Suburb in New South Wales, Australia

Tomago is a combined industrial/semi-rural suburb of the Port Stephens local government area in the Hunter Region of New South Wales, Australia. It is located just north of the Hunter River and west of the body of water known as Fullerton Cove. Tomago means "sweet water" in the local Aboriginal language. In 2016 277 lived in Tomago with a median age of 55, 72.7% born in Australia and 80.4% only speaking English at home.

==Geography==
Tomago is primarily flat with sandy soil and is surrounded on three sides by water. The Hunter River flows around the western and southern borders of the suburb. To the east is Fullerton Cove. There is no direct access to the land portion of the neighbouring suburbs of Tarro, Kooragang or Fullerton Cove. Access to and from Hexham is only possible via the Hexham bridges, which are actually located in the suburb of Tarro.

==Industry==
Major industrial sites in the area are the Tomago aluminium smelter, Forgacs Shipyard, and the Tomago Sandbeds water treatment works. Until 1999, ABB Engineering Construction manufactured coal wagons for the Hunter Valley Coal Chain. In 2009 Volgren opened a factory to body buses, it closed in 2012.

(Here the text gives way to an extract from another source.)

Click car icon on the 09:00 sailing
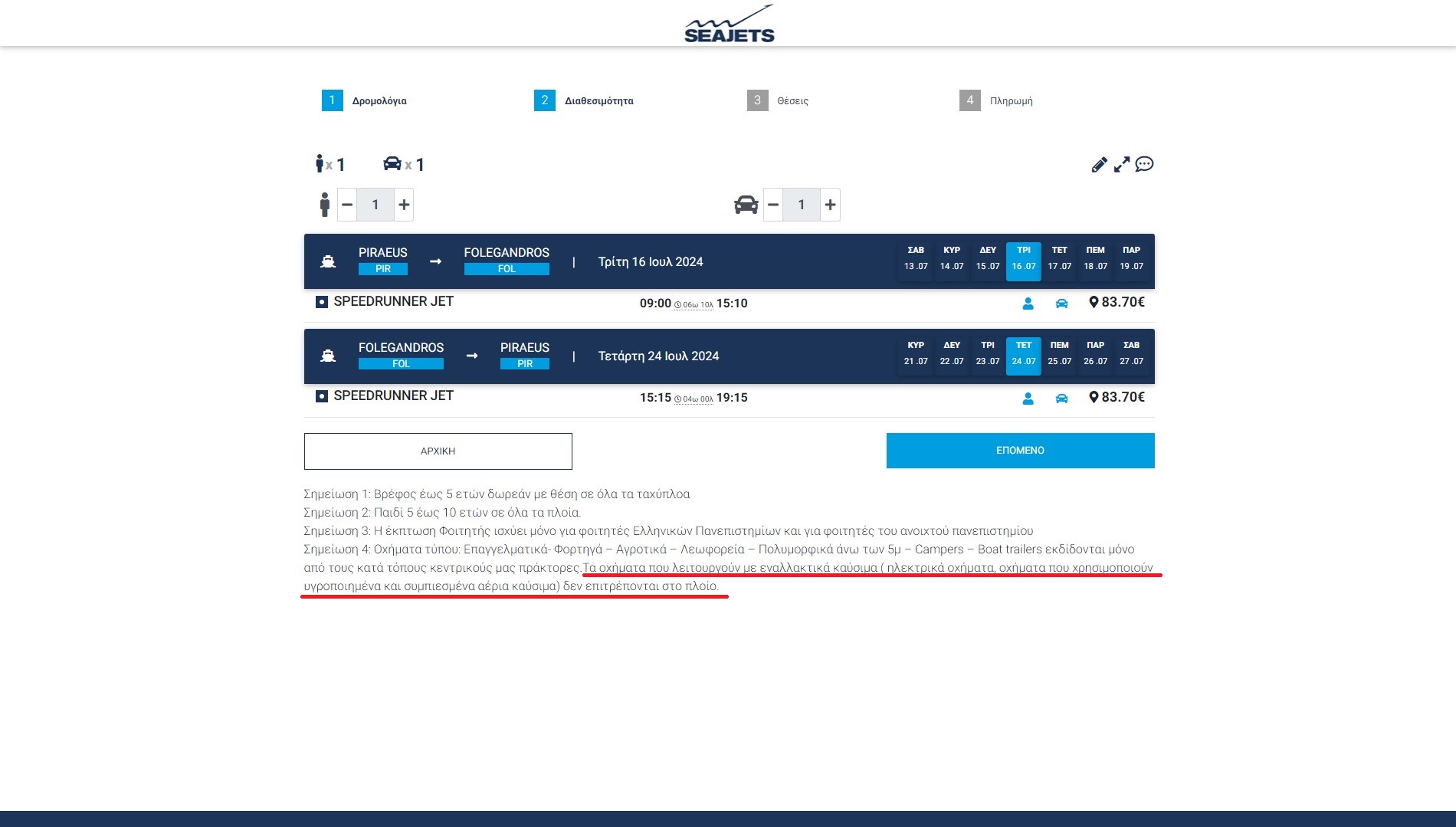Screen dimensions: 1456x827 [x=1061, y=304]
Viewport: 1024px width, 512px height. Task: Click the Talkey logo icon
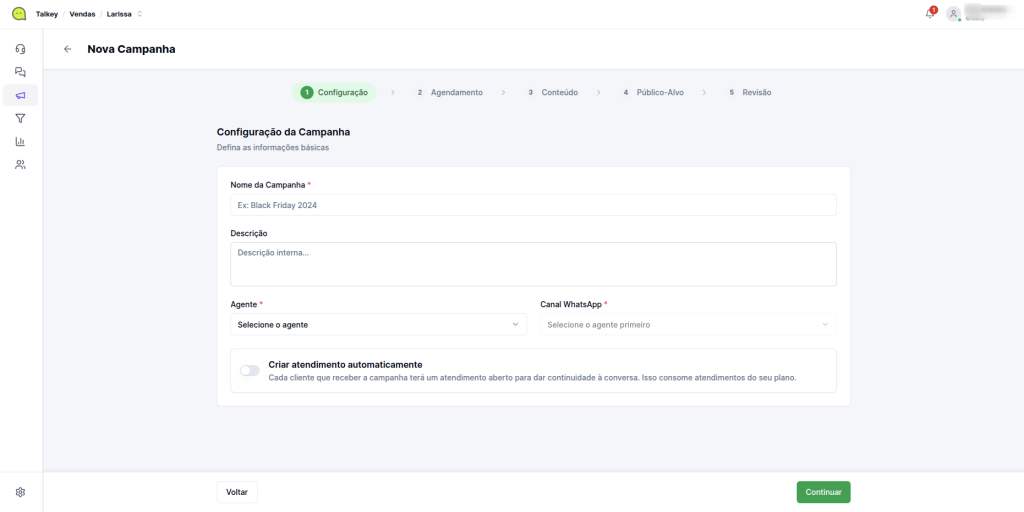18,14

==Hunter Region Botanic Gardens==
The Hunter Region Botanic Gardens are adjacent to the eastern side of the Pacific Highway in the north of the suburb. The gardens cover an area of 140 ha, including 30 ha of themed parks and 105 ha of natural bushland.

==Tomago House==
Tomago House and its nearby chapel are heritage listed buildings on Tomago Road, the main road through the suburb, which provides access from the Pacific Highway to Newcastle Airport. The chapel is approximately 250 m to the west of Tomago House on a different block of land.